#### Task requirements
Transcribe the data exactly.

(Exercise inputs begins)

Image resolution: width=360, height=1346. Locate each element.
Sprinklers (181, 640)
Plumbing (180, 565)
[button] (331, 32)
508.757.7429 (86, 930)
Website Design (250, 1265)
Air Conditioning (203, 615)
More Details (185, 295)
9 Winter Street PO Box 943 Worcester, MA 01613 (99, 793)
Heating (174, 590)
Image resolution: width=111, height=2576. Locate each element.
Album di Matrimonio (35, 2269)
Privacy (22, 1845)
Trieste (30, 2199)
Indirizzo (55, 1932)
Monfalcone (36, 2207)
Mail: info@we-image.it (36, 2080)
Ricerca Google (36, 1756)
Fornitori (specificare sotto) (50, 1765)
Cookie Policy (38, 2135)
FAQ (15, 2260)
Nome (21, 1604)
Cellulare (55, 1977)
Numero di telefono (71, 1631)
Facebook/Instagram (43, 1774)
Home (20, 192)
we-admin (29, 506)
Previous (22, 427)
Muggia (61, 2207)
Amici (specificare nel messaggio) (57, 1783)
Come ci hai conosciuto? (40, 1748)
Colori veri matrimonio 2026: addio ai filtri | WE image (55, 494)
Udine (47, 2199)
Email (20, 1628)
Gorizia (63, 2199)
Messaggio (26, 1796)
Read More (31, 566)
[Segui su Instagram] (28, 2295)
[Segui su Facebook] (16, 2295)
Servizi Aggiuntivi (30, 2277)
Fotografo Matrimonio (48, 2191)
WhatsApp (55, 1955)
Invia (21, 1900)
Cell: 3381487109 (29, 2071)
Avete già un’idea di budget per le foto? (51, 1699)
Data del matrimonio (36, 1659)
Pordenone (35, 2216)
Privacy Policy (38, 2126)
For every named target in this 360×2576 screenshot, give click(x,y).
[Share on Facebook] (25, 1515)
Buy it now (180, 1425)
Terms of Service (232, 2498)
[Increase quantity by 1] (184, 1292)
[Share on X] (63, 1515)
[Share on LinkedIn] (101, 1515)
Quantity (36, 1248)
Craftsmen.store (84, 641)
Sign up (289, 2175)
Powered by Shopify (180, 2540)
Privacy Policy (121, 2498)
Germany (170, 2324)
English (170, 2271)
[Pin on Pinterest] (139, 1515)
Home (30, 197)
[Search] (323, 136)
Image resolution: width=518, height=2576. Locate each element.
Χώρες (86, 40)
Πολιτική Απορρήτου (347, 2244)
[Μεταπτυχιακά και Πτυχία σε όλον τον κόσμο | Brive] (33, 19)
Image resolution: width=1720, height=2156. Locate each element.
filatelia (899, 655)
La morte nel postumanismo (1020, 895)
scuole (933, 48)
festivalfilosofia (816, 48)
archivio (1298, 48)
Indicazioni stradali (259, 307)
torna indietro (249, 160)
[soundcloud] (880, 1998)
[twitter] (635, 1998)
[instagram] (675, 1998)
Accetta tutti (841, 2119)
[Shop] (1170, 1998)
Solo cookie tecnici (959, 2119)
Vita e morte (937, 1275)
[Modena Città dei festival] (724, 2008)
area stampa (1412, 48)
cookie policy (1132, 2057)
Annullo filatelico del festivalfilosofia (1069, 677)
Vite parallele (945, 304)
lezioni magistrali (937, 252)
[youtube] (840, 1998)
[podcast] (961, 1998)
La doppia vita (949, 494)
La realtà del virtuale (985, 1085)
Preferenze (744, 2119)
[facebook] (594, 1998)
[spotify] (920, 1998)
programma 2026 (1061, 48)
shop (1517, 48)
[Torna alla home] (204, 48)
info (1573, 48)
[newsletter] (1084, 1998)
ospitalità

(Exercise inputs ends)

#### Exercise result
Image resolution: width=360, height=1346. Locate each element.
Sprinklers (181, 640)
Plumbing (180, 565)
[button] (331, 32)
508.757.7429 (86, 930)
Website Design (250, 1265)
Air Conditioning (203, 615)
More Details (185, 295)
9 Winter Street PO Box 943 Worcester, MA 01613 (99, 793)
Heating (174, 590)
Image resolution: width=111, height=2576. Locate each element.
Album di Matrimonio (35, 2269)
Privacy (22, 1845)
Trieste (30, 2199)
Indirizzo (55, 1932)
Monfalcone (36, 2207)
Mail: info@we-image.it (36, 2080)
Ricerca Google (36, 1756)
Fornitori (specificare sotto) (50, 1765)
Cookie Policy (38, 2135)
FAQ (15, 2260)
Nome (21, 1604)
Cellulare (55, 1977)
Numero di telefono (71, 1631)
Facebook/Instagram (43, 1774)
Home (20, 192)
we-admin (29, 506)
Previous (22, 427)
Muggia (61, 2207)
Amici (specificare nel messaggio) (57, 1783)
Come ci hai conosciuto? (40, 1748)
Colori veri matrimonio 2026: addio ai filtri | WE image (55, 494)
Udine (47, 2199)
Email (20, 1628)
Gorizia (63, 2199)
Messaggio (26, 1796)
Read More (31, 566)
[Segui su Instagram] (28, 2295)
[Segui su Facebook] (16, 2295)
Servizi Aggiuntivi (30, 2277)
Fotografo Matrimonio (48, 2191)
WhatsApp (55, 1955)
Invia (21, 1900)
Cell: 3381487109 (29, 2071)
Avete già un’idea di budget per le foto? (51, 1699)
Data del matrimonio (36, 1659)
Pordenone (35, 2216)
Privacy Policy (38, 2126)
For every named target in this 360×2576 screenshot, give click(x,y).
[Share on Facebook] (25, 1515)
Buy it now (180, 1425)
Terms of Service (232, 2498)
[Increase quantity by 1] (184, 1292)
[Share on X] (63, 1515)
[Share on LinkedIn] (101, 1515)
Quantity (36, 1248)
Craftsmen.store (84, 641)
Sign up (289, 2175)
Powered by Shopify (180, 2540)
Privacy Policy (121, 2498)
Germany (170, 2324)
English (170, 2271)
[Pin on Pinterest] (139, 1515)
Home (30, 197)
[Search] (323, 136)
Image resolution: width=518, height=2576. Locate each element.
Χώρες (86, 40)
Πολιτική Απορρήτου (347, 2244)
[Μεταπτυχιακά και Πτυχία σε όλον τον κόσμο | Brive] (33, 19)
Image resolution: width=1720, height=2156. Locate each element.
filatelia (899, 655)
La morte nel postumanismo (1020, 895)
scuole (933, 48)
festivalfilosofia (816, 48)
archivio (1298, 48)
Indicazioni stradali (259, 307)
torna indietro (249, 160)
[soundcloud] (880, 1998)
[twitter] (635, 1998)
[instagram] (675, 1998)
Accetta tutti (841, 2119)
[Shop] (1170, 1998)
Solo cookie tecnici (959, 2119)
Vita e morte (937, 1275)
[Modena Città dei festival] (724, 2008)
area stampa (1412, 48)
cookie policy (1132, 2057)
Annullo filatelico del festivalfilosofia (1069, 677)
Vite parallele (945, 304)
lezioni magistrali (937, 252)
[youtube] (840, 1998)
[podcast] (961, 1998)
La doppia vita (949, 494)
La realtà del virtuale (985, 1085)
Preferenze (744, 2119)
[facebook] (594, 1998)
[spotify] (920, 1998)
programma 2026 (1061, 48)
shop (1517, 48)
[Torna alla home] (204, 48)
info (1573, 48)
[newsletter] (1084, 1998)
ospitalità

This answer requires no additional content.